Short problem:
Copy the listing with "star icon" swapped for "bookmark button", leaving everything else as it is.

☆ ☆ ☆

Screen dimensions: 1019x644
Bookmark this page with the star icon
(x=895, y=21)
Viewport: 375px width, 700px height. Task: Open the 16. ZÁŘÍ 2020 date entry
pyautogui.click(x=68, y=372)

☆ ☆ ☆

Reply:
Screen dimensions: 1019x644
Bookmark this page with the bookmark button
(x=895, y=21)
Viewport: 375px width, 700px height. Task: Open the 16. ZÁŘÍ 2020 date entry
pyautogui.click(x=68, y=372)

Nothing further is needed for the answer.